My smile is never as big as it is in my head. A particular angle makes me look young. I think I am happy yet I look lost. It’s funny how self-portraiture has always made me feel foreign to myself as much as it has made me feel at home in myself as well.
I think that “selfie” culture, something I actively participate in, got somehow diluted. Our way of thinking about people when they are taking a picture of themselves is almost inherently negative, frowned upon. Seen as attention seeking, or somehow inappropriate. Somehow we have made a line in the sand between a selfie and a self portrait as if they aren’t the same affect. As if documenting ourselves and our own beauty and happiness and experience of life isn’t something to be celebrated.
I love the quality that comes from a real camera, like I can see the density of myself more with it. I like the privacy of it; of getting away from the epicentre of communication that is our phones; our perceptions of ourselves, of our places, of our faces.

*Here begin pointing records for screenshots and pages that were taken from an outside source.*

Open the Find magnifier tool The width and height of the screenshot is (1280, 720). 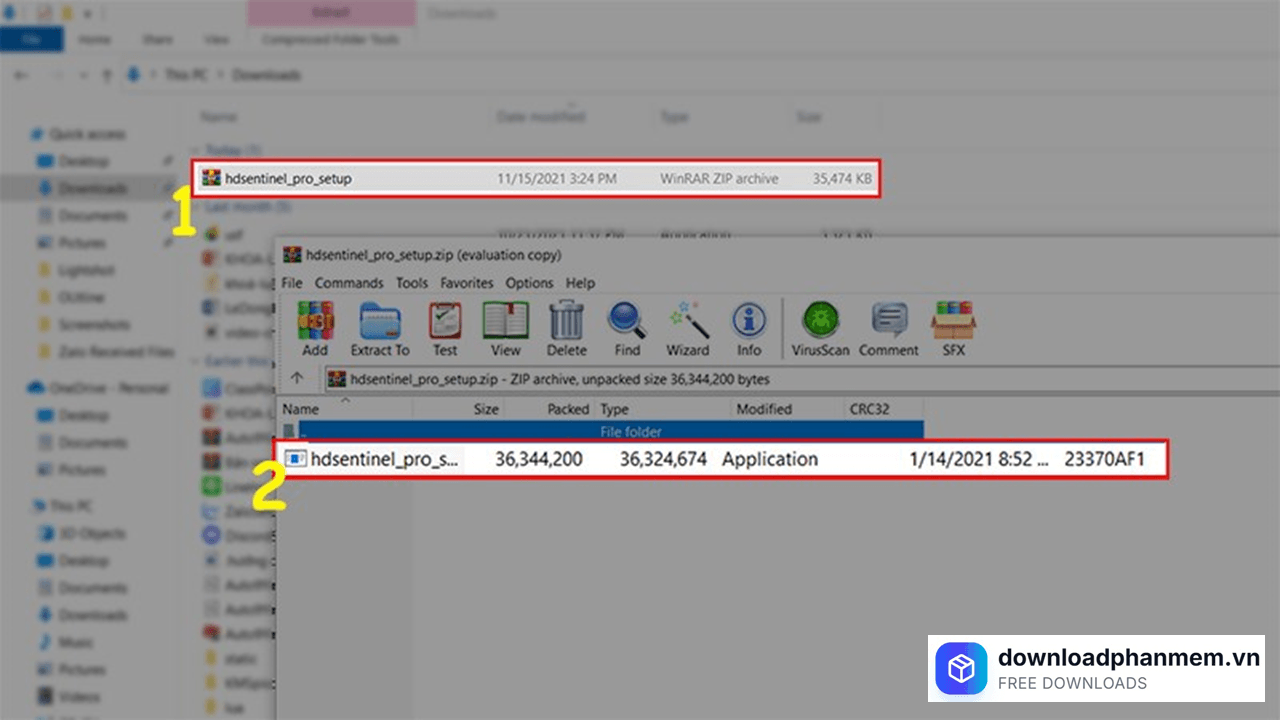click(627, 322)
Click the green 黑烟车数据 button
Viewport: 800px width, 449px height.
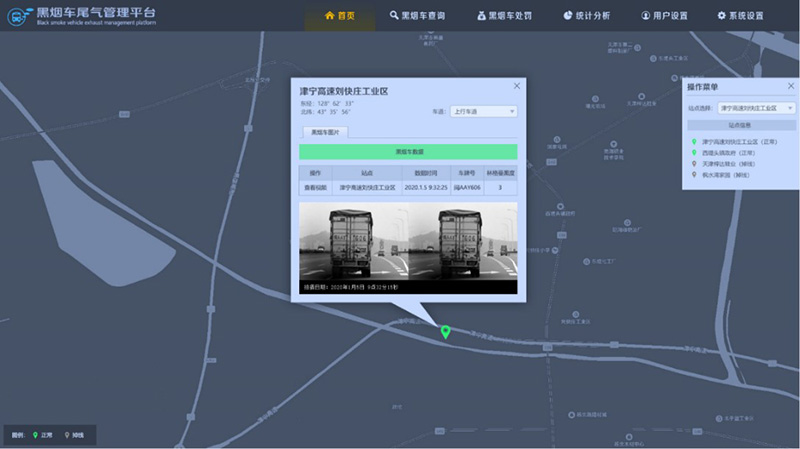(408, 151)
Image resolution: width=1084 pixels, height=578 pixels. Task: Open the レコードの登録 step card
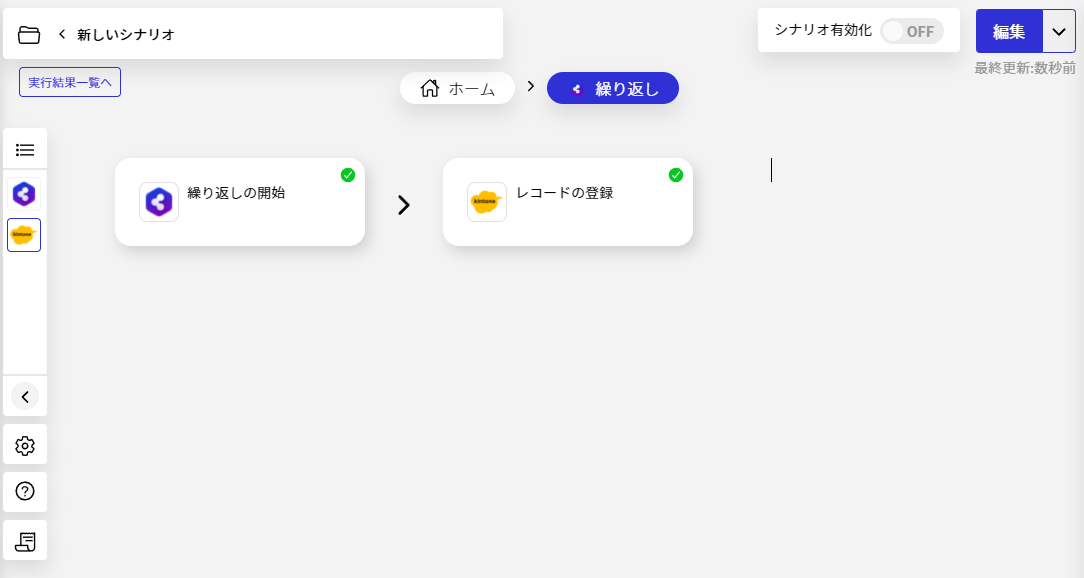click(568, 202)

I have an older DSLR camera and you cannot see the photo on the face of the screen. You have to look through the eyehole to see the picture. You have to trust your set up, have patience, be able to see yourself in half-formed ways immortalized in the between photos. I love the pile of books and rocks and odd objects I balance my camera on because I lost my tripod. I love the way lighting sometimes just fucking works. The moment you look at yourself immortalized exactly as you feel and realizing just how it is you feel once you see the photo.
I was self-conscious for so long about what people would think of someone who took so many photos of themselves. Am I a narcissist? Am I full of myself? Is there a reason for all of this? Is it really art? Does it need to be art?
I like the bags under my eyes. The red lipstick. My boyfriends sweater. That I’m sitting on a stack of books. That my hair feels like it belongs to a higher version of myself – like I was shedding half-lives when I cut it. That I don’t feel like I need to wear face makeup and that these are photos I will probably use as head shots and I love the idea that I’m getting over the “stigma” of taking my own head shots. That I can display so many parts of myself here and honour all of them. I love that I am excited.
I’m excited to take on one of my resolutions this year to take more photos with my real camera, and I’m happy to include myself in that process as well.
Embracing how we want to be seen. How we want to see ourselves. What we want our world to look like.